(WHAT YOU HAVE TO DO): Everything from the first line of the records to the line containing "Task: Open Members in Team navigation", inclusive, is to be extracted exactly, and nothing more.

(DATASET RECORDS):
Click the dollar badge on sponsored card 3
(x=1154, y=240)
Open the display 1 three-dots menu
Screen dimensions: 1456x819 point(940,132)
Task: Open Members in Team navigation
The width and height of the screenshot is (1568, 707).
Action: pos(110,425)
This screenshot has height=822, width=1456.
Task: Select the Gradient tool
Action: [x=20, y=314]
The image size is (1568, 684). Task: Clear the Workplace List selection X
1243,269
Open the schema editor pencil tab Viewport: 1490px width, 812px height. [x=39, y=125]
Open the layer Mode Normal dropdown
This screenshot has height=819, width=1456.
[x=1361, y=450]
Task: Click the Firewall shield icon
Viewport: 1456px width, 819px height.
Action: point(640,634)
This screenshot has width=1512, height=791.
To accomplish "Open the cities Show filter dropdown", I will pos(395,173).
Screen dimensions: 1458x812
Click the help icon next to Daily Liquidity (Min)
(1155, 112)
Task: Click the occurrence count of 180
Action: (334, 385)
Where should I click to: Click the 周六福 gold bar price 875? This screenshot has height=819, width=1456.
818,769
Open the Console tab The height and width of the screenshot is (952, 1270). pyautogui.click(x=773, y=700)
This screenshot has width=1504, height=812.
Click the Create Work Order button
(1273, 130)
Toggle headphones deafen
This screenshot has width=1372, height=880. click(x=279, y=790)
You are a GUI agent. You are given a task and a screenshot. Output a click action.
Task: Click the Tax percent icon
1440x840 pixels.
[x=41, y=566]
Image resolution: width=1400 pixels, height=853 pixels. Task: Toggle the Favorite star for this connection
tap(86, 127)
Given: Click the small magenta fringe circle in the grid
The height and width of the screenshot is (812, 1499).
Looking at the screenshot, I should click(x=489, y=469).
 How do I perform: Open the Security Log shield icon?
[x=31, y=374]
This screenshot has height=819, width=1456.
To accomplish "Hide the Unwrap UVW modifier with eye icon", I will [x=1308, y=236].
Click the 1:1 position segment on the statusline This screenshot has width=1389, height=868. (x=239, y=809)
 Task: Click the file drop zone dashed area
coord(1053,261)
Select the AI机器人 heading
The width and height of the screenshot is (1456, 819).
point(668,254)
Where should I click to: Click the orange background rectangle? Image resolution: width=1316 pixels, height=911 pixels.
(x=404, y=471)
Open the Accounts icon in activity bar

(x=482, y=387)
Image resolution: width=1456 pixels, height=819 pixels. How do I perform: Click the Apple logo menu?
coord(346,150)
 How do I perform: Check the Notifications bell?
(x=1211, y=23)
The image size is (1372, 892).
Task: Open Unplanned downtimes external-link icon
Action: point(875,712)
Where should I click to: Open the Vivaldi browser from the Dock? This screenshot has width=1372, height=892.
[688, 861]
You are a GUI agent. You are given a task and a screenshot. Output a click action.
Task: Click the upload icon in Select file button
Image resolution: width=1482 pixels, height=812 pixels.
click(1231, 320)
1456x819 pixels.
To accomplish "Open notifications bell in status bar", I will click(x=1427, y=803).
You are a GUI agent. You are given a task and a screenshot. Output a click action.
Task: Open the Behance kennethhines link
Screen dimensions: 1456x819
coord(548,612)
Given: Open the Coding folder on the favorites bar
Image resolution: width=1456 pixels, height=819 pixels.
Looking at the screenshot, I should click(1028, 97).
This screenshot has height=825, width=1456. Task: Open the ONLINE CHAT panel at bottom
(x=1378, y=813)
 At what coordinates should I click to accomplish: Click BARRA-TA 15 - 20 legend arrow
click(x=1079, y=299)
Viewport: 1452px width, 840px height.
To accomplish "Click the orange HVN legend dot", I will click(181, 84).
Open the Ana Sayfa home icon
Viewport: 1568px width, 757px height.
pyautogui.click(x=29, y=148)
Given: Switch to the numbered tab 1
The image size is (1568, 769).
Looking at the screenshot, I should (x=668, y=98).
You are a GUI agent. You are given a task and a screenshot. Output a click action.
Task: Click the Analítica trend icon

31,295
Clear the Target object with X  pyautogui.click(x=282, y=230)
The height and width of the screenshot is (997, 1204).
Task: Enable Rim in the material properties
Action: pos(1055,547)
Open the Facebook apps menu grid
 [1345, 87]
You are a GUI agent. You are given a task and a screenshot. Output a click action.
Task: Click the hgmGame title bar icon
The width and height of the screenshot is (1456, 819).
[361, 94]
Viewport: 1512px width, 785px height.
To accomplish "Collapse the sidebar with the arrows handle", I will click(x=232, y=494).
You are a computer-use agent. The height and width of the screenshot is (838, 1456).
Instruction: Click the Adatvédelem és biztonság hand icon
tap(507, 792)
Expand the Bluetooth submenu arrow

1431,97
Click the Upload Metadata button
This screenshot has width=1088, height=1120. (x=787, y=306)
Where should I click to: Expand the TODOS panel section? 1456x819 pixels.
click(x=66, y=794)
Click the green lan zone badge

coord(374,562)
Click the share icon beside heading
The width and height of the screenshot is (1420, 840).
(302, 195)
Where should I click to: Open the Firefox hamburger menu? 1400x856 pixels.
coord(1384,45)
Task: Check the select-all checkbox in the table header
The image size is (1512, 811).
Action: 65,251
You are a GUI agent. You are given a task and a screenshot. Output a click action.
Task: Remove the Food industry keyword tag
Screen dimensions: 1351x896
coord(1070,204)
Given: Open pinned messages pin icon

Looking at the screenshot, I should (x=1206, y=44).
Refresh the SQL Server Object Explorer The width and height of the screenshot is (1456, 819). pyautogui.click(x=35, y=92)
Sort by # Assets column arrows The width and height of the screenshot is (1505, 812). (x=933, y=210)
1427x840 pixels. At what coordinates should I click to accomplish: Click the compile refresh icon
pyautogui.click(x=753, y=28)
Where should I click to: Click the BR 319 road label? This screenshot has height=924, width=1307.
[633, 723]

(WRITTEN SOLUTION):
Click the dollar badge on sponsored card 3
(x=1154, y=240)
Open the display 1 three-dots menu
Screen dimensions: 1456x819 point(940,132)
Task: Open Members in Team navigation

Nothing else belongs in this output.